Il est quand même intéressant de savoir que son tueur arrive de Bougie.

MOHAND NATHSATHI

Mohand NATHSATHI Le 09/02/2018

AZUL

Sortie Le 31/10/2017

Je vous quitte avec regret,
Pour des contrées plus gaies,
Je vous remercie pour l'entraide
Que vous apportez aux malades qui ont besoin d'aide.

En attend, soit dans le salon rouge ou jaune.
Mais quelques fois on t'appelle à l'interphone.
Notre vie dans la clinique
Est un programme thérapeutique.

Ici chacun parle de soi
Ceux qui jugent sont hors la loi,
Je vous souhaite à tous de sortir
De retrouver la vie pour rebondir.

Je remercie tous ceux qui m'ont aidé,
A me remettre le pied à l'étrier,
Les médecins, les soignants et les cuisiniers
Nous tous, admirons votre métier.

A bientôt

Mohand NATHSATHI Le 09/02/2018

Le temps qui passe

Je marche seul dans la forêt au moment où les plantes sont en fleurs,
Je n'entends pas de bruit, et pourtant en cette saison les oiseaux chantent forts.
Le dos courbé vers le sol comme si je cherchais des pièces d'or,
Mais c'est le temps qui a passé je n'ai jamais été un pleureur.

Je ne marche pas vite pour profiter des senteurs,
Je me surprends, je ne retrouve pas les odeurs,
Je ne vois même pas les traces des randonneurs
En cette saison, des bourgeons en y trouve beaucoup de bonheur.

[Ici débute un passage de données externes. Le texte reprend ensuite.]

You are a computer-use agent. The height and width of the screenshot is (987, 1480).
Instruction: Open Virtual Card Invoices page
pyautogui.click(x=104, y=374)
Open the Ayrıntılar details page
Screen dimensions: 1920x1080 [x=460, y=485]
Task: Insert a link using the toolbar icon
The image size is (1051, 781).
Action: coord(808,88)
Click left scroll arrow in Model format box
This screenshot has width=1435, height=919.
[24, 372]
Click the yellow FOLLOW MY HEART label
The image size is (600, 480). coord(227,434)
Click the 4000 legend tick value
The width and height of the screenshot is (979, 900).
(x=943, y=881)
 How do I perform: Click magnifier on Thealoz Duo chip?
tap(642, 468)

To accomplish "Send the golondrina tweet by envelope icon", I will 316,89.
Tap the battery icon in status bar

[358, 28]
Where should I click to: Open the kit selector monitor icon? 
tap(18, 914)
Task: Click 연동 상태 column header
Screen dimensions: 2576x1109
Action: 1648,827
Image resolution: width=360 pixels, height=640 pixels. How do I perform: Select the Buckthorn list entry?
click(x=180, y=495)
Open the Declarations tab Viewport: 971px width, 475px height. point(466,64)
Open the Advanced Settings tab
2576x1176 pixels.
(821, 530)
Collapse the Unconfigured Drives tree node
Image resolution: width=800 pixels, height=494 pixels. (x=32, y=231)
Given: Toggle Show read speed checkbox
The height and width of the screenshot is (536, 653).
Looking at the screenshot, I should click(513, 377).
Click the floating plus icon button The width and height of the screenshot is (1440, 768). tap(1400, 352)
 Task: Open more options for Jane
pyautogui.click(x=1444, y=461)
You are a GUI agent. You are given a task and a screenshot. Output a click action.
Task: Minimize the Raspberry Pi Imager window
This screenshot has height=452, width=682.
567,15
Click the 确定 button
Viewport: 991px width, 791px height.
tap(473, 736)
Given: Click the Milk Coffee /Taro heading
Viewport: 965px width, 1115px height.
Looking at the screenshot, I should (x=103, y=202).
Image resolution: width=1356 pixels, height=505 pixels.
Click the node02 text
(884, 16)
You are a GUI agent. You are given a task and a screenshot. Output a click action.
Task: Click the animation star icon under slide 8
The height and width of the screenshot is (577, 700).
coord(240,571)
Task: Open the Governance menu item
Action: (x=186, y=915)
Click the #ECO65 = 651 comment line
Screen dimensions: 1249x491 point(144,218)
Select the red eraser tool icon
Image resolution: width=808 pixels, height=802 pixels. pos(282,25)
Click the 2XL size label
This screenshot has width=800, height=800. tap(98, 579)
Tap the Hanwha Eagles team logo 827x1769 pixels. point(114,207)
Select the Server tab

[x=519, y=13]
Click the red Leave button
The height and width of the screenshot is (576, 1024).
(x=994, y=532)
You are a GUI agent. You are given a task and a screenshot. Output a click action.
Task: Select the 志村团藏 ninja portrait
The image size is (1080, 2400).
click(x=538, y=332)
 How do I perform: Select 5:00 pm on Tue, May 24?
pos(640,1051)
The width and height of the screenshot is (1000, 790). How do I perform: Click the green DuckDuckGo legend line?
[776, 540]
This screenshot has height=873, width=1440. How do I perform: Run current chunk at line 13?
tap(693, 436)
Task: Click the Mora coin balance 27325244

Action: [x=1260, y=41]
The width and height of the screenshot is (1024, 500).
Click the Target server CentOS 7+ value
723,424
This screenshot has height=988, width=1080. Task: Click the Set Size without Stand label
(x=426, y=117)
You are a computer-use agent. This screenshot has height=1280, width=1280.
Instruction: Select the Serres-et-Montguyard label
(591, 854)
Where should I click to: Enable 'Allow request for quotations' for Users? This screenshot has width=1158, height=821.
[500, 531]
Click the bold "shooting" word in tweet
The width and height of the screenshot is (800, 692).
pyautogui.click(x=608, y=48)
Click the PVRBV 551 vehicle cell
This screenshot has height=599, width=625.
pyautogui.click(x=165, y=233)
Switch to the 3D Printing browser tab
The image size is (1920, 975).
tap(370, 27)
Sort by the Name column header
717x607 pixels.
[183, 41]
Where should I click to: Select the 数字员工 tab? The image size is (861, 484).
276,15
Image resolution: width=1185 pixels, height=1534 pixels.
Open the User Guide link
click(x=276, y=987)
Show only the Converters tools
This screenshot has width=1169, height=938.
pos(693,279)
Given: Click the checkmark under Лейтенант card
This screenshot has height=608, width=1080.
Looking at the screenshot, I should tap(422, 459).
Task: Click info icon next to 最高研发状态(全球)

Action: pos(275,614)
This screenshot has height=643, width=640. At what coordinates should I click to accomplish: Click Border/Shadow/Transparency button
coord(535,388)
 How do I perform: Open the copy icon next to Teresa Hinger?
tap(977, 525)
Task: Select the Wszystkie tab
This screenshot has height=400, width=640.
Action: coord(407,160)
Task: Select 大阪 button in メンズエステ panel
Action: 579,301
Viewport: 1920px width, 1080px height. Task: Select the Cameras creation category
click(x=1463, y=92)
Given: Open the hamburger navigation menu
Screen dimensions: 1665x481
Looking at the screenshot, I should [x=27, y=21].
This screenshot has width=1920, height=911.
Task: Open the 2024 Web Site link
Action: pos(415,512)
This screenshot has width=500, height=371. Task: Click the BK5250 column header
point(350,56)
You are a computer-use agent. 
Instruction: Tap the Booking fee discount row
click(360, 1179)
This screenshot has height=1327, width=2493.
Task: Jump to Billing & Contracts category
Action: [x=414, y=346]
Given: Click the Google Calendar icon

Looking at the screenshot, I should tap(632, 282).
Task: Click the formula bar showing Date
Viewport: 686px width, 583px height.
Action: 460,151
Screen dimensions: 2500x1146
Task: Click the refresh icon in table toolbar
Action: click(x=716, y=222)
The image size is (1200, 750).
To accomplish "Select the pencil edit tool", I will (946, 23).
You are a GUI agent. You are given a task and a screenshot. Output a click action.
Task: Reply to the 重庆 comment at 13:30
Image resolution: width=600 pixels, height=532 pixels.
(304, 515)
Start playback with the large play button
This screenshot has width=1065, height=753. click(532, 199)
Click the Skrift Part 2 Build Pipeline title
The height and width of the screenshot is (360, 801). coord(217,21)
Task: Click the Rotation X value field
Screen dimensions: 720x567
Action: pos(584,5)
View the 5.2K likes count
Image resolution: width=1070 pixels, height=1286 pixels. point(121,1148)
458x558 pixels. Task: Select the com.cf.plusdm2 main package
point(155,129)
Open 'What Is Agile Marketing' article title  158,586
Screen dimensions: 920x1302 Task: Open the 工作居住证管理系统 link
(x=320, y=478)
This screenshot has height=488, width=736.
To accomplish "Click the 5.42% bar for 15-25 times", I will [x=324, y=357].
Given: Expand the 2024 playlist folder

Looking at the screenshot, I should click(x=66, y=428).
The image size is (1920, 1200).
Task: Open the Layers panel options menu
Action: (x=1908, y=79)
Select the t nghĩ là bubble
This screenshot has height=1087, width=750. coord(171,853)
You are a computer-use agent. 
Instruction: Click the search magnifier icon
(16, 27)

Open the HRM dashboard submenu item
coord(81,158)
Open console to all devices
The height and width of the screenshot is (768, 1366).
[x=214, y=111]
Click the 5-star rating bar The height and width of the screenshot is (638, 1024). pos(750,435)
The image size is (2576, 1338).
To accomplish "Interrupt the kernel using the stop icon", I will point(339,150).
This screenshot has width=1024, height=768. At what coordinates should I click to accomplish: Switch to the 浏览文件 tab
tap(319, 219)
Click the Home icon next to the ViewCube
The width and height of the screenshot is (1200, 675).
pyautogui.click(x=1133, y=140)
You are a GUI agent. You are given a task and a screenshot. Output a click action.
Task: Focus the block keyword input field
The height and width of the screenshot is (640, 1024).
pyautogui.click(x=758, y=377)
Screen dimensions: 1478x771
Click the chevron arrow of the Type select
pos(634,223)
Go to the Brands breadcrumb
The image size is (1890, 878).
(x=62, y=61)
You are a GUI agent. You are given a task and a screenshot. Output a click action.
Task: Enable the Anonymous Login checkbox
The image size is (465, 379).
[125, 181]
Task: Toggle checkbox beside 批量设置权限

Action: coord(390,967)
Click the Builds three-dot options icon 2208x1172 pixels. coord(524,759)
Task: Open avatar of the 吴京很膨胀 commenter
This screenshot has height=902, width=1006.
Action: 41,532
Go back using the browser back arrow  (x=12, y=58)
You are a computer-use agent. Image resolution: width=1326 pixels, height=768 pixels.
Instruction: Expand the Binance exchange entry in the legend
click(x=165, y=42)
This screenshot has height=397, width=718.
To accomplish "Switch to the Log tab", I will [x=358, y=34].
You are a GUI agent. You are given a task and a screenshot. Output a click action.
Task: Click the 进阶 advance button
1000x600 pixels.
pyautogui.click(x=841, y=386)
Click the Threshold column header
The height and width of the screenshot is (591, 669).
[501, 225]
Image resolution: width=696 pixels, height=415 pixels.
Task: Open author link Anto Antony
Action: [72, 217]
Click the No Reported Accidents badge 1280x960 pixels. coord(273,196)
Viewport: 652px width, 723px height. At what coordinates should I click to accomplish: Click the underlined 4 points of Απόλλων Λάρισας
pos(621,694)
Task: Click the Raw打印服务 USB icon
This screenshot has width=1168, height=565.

Je marche doucement pour voir les fleurs fleurir,
Avec les rayons du matin qui les font moins souffrir,
Mes yeux fatigués, ils arrivent à peine à s'ouvrir,
Heureusement dans ma tête j'ai gardé beaucoup de souvenir.

Je ne marche plus, trop fatigué pour sortir,
J'attends, là, assis à regarder les gens partir,
Les suivre du regard et je commence à me mentir.
Oh ! Mon dieu qu’attends-tu à venir me secourir.